Tra gli indirizzi annunciati dal Comune, la Cisl Salerno guarda con particolare attenzione al recupero del patrimonio esistente e alla possibilità di destinare volumetrie non realizzate a housing sociale, alloggi per studenti, residenze per anziani e strutture sociosanitarie.
«È importante che la pianificazione urbana non venga misurata soltanto sulla quantità di nuove volumetrie, ma sulla capacità di produrre risposte concrete. Housing sociale, co-housing, residenze per studenti e anziani possono diventare strumenti di inclusione se vengono inseriti in una rete di servizi e di welfare di prossimità», sottolinea Cortazzi.
Per la Cisl, però, il ragionamento sul patrimonio deve essere esteso anche agli immobili pubblici oggi inutilizzati. In particolare, l’organizzazione propone una ricognizione complessiva delle strutture comunali dismesse o non più utilizzate per la loro funzione originaria, comprendendo anche i plessi scolastici di proprietà comunale che non svolgono più attività didattica.
«Prima di immaginare nuove trasformazioni del territorio, dobbiamo sapere esattamente quali beni pubblici abbiamo a disposizione e quali possibilità di recupero offrono. Anche gli edifici scolastici comunali non più utilizzati meritano una valutazione seria, tecnica ed economica, per capire se possano essere rifunzionalizzati per finalità abitative, sociali o di servizio. Non diciamo che ogni edificio possa diventare una casa, ma riteniamo necessario conoscere e valorizzare tutte le opportunità che il patrimonio esistente può offrire».
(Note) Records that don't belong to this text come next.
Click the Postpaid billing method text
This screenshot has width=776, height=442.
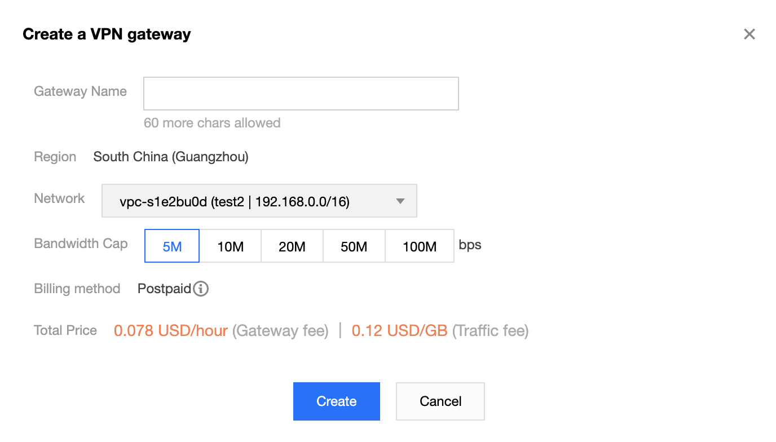pos(165,289)
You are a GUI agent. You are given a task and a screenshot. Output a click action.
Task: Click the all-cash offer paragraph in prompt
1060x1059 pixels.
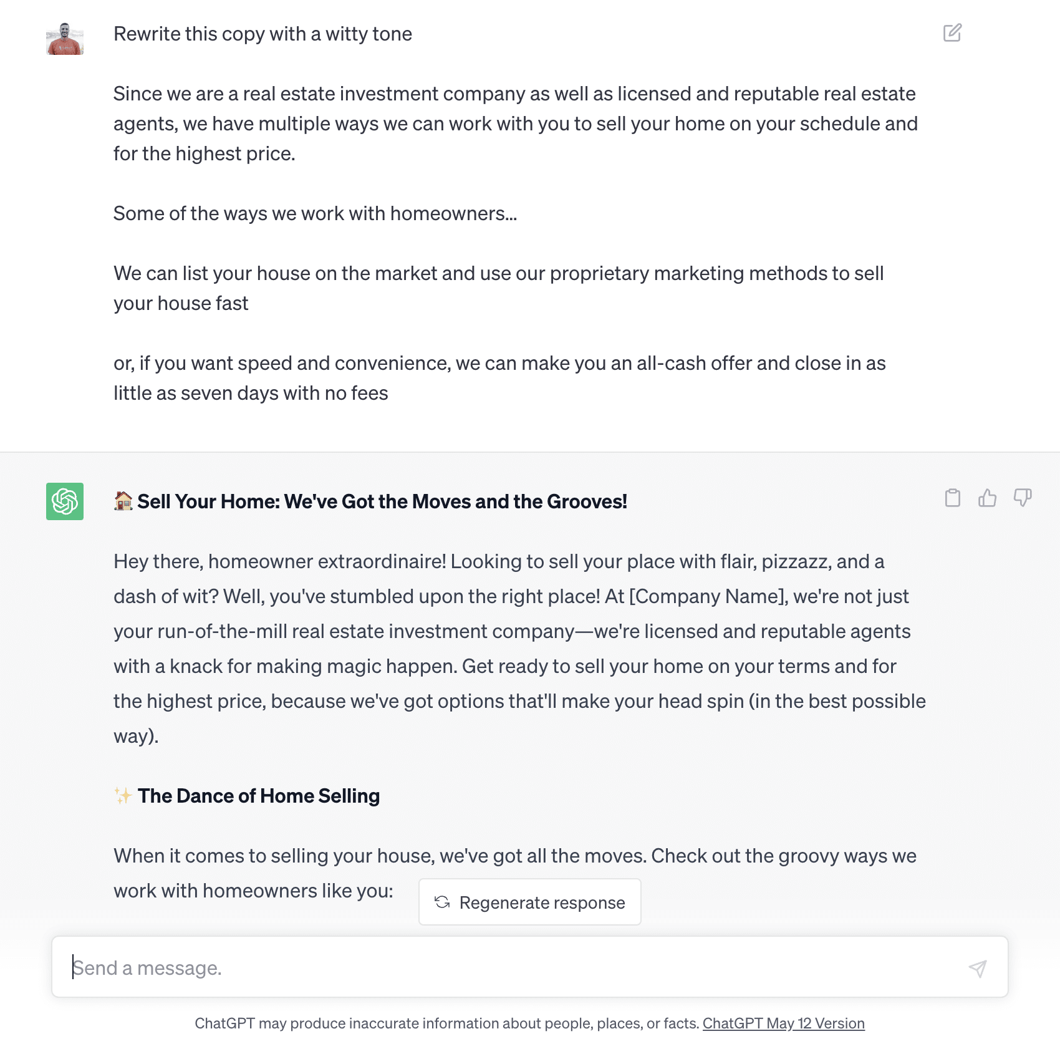[x=499, y=378]
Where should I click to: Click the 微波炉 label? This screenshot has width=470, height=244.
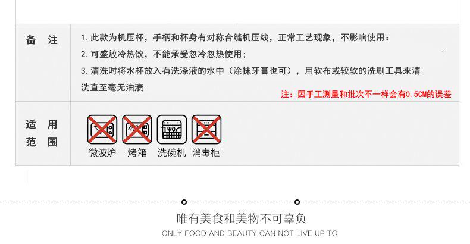coord(102,152)
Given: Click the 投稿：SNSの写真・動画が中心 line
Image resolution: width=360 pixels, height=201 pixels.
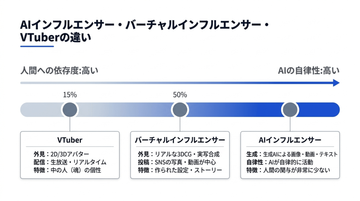Looking at the screenshot, I should click(177, 162).
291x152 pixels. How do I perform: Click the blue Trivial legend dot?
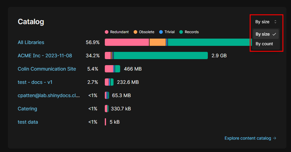click(161, 32)
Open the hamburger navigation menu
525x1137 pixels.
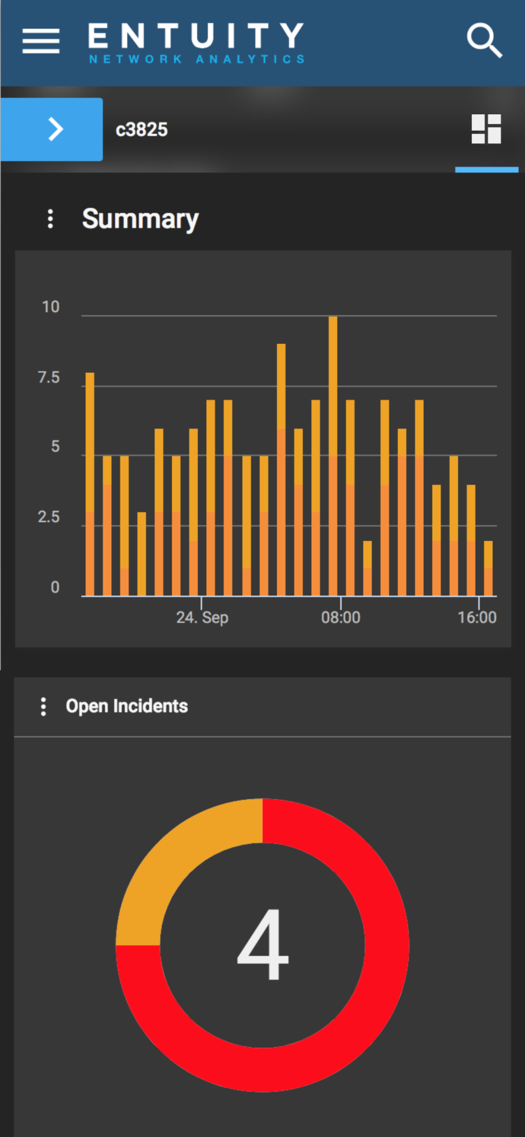(41, 42)
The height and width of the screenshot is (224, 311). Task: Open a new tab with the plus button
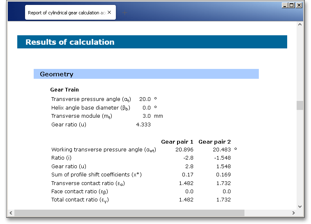tap(125, 13)

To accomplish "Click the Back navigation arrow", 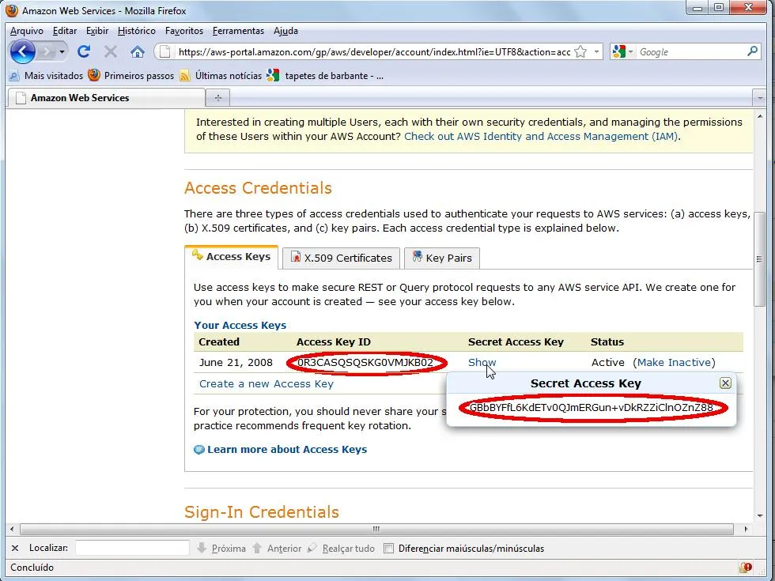I will 21,51.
La proposta si inserisce nella piattaforma degli otto punti programmatici che la Cisl Salerno aveva presentato ai candidati a sindaco, nella quale il diritto all’abitare era collegato a welfare, politiche giovanili, lavoro, rigenerazione urbana, ambiente, mobilità, sicurezza e legalità.
«Questi temi non possono essere affrontati separatamente. Un alloggio accessibile ha bisogno di servizi, una residenza per anziani deve dialogare con il welfare territoriale, gli alloggi per studenti possono rafforzare l’attrattività della città e contribuire a trattenere i giovani. Allo stesso modo, recuperare un edificio pubblico può significare rigenerare un intero pezzo di quartiere».
La domanda abitativa, osserva la Cisl, interessa una platea ampia e diversificata: giovani, studenti, anziani, famiglie, lavoratori e persone che incontrano difficoltà a sostenere i costi del mercato immobiliare. Da qui la necessità di una politica capace di coniugare accessibilità economica, qualità dell’abitare e servizi.
«La priorità deve seguire una sequenza precisa: recuperare l’esistente, valorizzare il patrimonio pubblico, rigenerare i quartieri e orientare le nuove trasformazioni sulla base di fabbisogni realmente individuati. È questa, a nostro avviso, la strada per una politica della casa che sia sostenibile e realmente utile alla città».
La Cisl Salerno considera quindi il Piano Casa un’occasione per aprire un confronto concreto sulle prospettive di sviluppo urbano e sulle modalità con cui trasformare le previsioni in interventi capaci di incidere sulla vita delle persone.
«La Cisl ha proposto agli aspiranti sindaci una visione della città fondata su responsabilità, partecipazione e programmazione. Oggi quella proposta resta un punto di riferimento per discutere nel merito delle scelte e accompagnarne l’attuazione con un confronto trasparente. La vera sfida sarà vedere risultati concreti: patrimonio recuperato, alloggi accessibili, servizi di prossimità e quartieri più vivibili».
«Una politica della casa efficace», conclude Cortazzi, «non riguarda soltanto dove e quanto costruire. Riguarda la possibilità per le persone di continuare a vivere, lavorare, studiare e costruire il proprio futuro a Salerno».